Grâce à ces connaissances spécifiques, il est le seul capable de réaliser une visite médicale. De ce fait, en confiant cette tâche au médecin généraliste, la visite médicale risquerait de se transformer en simple bilan de santé.

Une décision prise sans l’aval du Coct

Un autre fait qui insurge la CFE CGC, le président aurait pris cette décision sans consulter le Coct (Comité d’orientation sur les conditions de travail). Ce comité joue le rôle d’instance nationale de concertation entre partenaires sociaux et pouvoirs publics.

Pour Martine Keryer, secrétaire nationale Santé au travail, le fait que le président de la République n’ait pas consulté le Coct pour prendre une telle décision est une autre raison pour ne pas valider cette mesure.

Elle tient donc à nous rappeler que le Coct :

  • doit participer à l’élaboration de la politique nationale de prévention des risques professionnels
  • doit être consulté sur les projets de lois et textes règlementaires concernant la protection et la promotion de la santé et de la sécurité au travail ainsi que sur les projets relatifs aux instruments internationaux
  • est le seul à pouvoir formuler des recommandations et des propositions d’orientation concernant les conditions de travail

Ainsi, puisque le Coct n’a pas participé à cette décision, elle ne devrait pas être appliquée.

Les solutions avancées par la CFE CGC

Au lieu de dispenser le médecin du travail de faire son travail, le gouvernement devrait :

  • ouvrir plus de postes d’interne : pour la CFE CGC, le fait qu’il n’y ait pas assez de postes ouverts en internat est la principale raison de cette pénurie de médecins du travail. Ainsi, pour qu’il y en ait plus, il suffirait simplement d’ouvrir plus de postes.
  • recruter plus de collaborateurs médecins : même si ces derniers ne sont pas encore spécialisés dans la médecine du travail, il est possible de les recruter à condition qu’ils s’engagent à suivre une formation de quatre ans pour devenir spécialiste. Soulignons que seuls les services de santé au travail peuvent recruter ces professionnels.

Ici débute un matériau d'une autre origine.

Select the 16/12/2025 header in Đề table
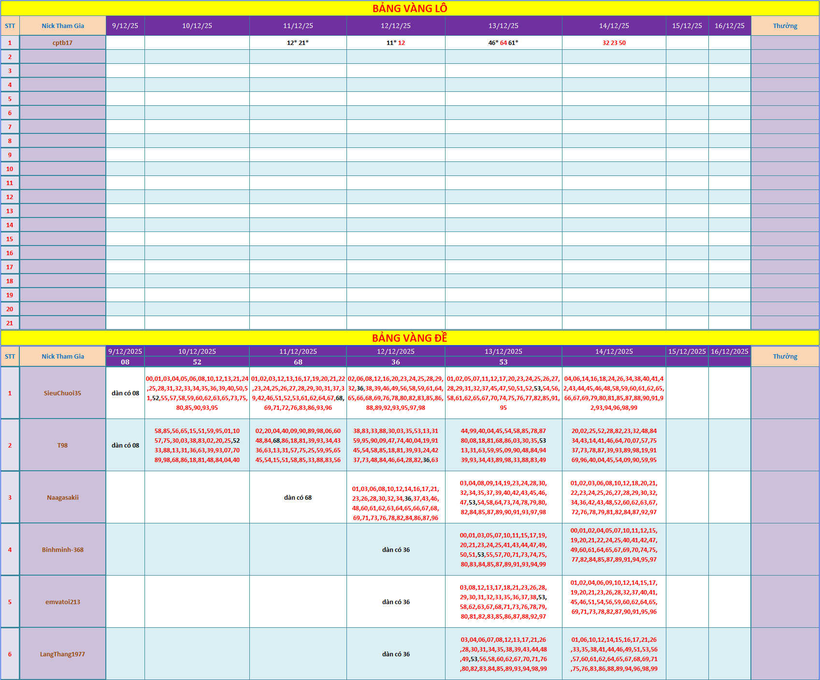Image resolution: width=820 pixels, height=680 pixels. point(729,351)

Une dernière solution proposée : adapter les visites aux conditions de travail de chaque salarié (travailleur de nuit, travailleur à risques, contrats courts, …). Cela permettrait aux médecins du travail d’avoir moins de travail tout en assurant une bonne qualité de prestation.

Enfin, la CFE CGC a renforcé le fait que les visites systématiques tous les deux ans doivent être maintenues et assurées par le médecin du travail.